Em uma decisão unânime da Corte Especial, o Superior Tribunal de Justiça (STJ) aplicou os percentuais de honorários de sucumbência estabelecidos pelo Código de Processo Civil (CPC) em disputas entre pessoas físicas e jurídicas de direito privado. O ministro Luis Felipe Salomão, vice-presidente do STJ e relator dos Embargos de Declaração (Edcl) opostos nos Embargos de Divergência 1.641.557/RS, afastou a aplicação do Tema 1.255 do Supremo Tribunal Federal (STF), ressaltando sua exclusividade em causas com a Fazenda Pública.
A decisão foi celebrada pelo presidente nacional da OAB, Beto Simonetti, que destacou a importância da medida para a celeridade processual e a segurança jurídica. O STJ reafirmou que nos litígios entre partes privadas deve ser observada a tese firmada pelo Tema 1.076, que descarta a fixação de honorários por equidade em causas de grande valor monetário, seguindo os critérios do art. 85, §2º, do CPC.

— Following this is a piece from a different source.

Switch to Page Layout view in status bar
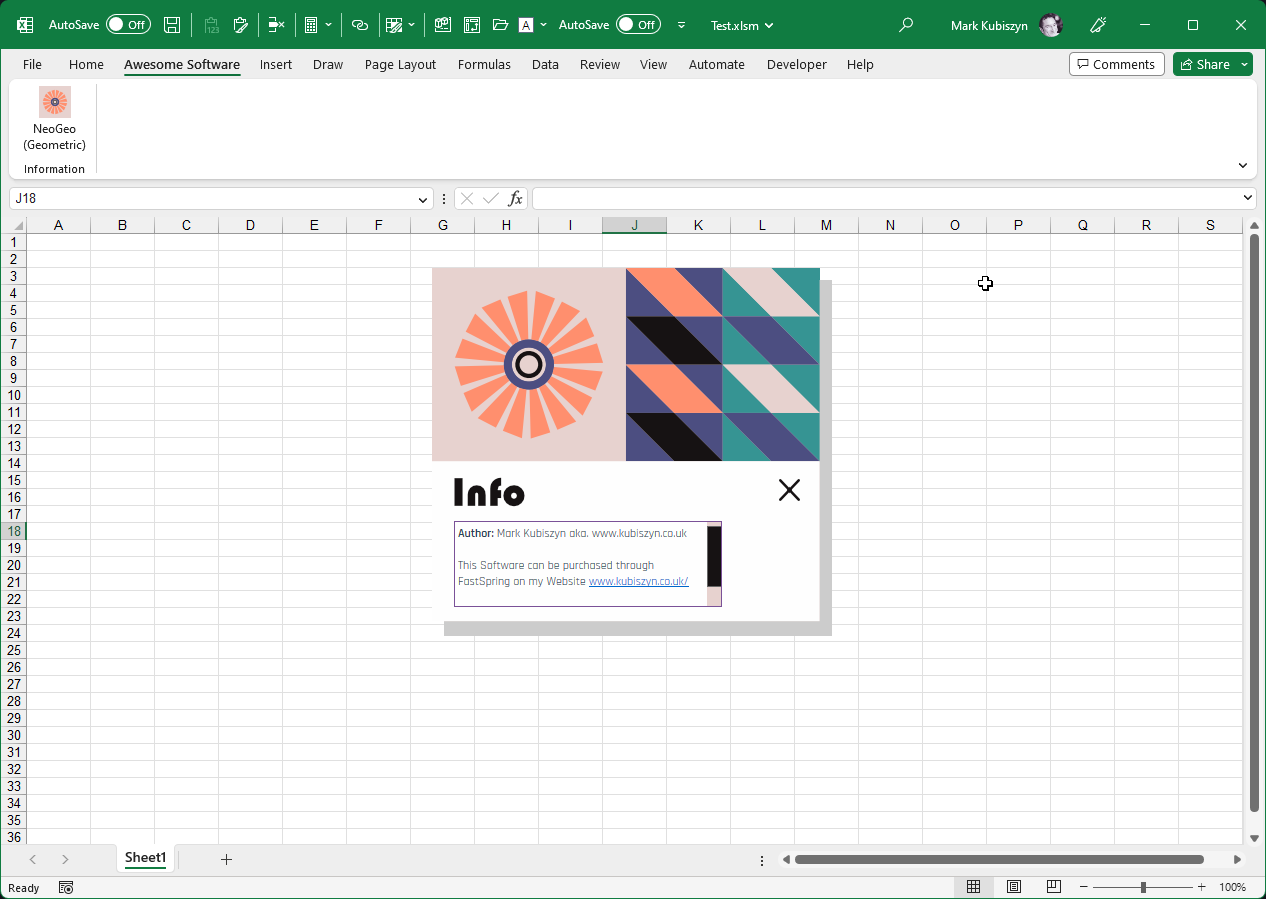This screenshot has height=899, width=1266. 1014,887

No caso analisado, uma banca de advogados questionou o sobrestamento de um Recurso Extraordinário, aguardando a decisão sobre o Tema 1.255 pelo STF. Todavia, o STF definiu que o tema só se aplica a ações envolvendo a Fazenda Pública. O STJ, então, prosseguiu com o julgamento, aplicando a jurisprudência consolidada e garantindo o andamento do processo.

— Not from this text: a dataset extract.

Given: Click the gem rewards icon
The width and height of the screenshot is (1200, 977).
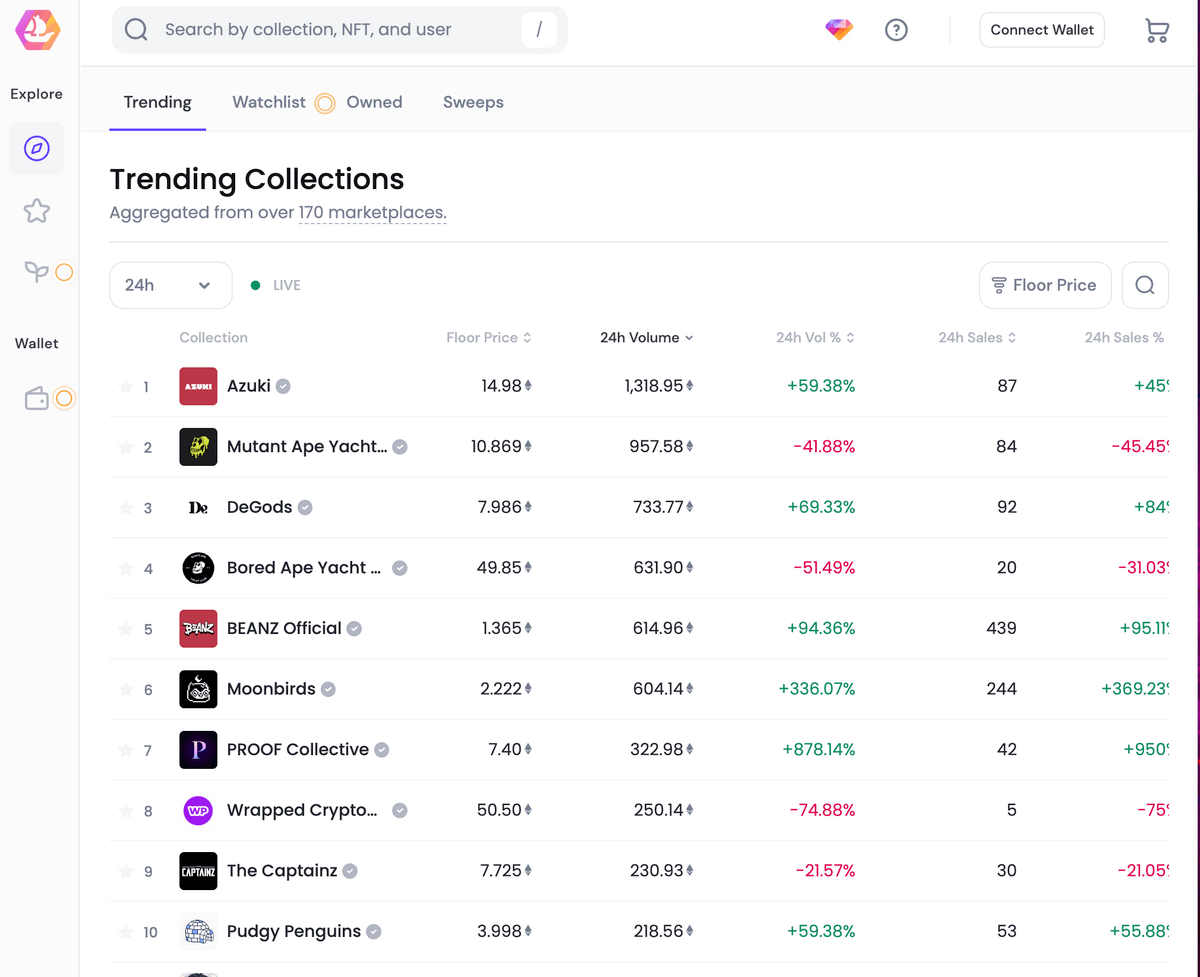Looking at the screenshot, I should coord(839,30).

O Conselho Federal da OAB elogiou a decisão do STJ pela sua relevância que vai além do caso específico, uma vez que reforça a observância do Tema 1.076 em todo território nacional. Simonetti ressaltou a decisão como uma 'grande conquista para a advocacia', enfatizando a dignidade do exercício profissional e a valorização dos honorários advocatícios de sucumbência.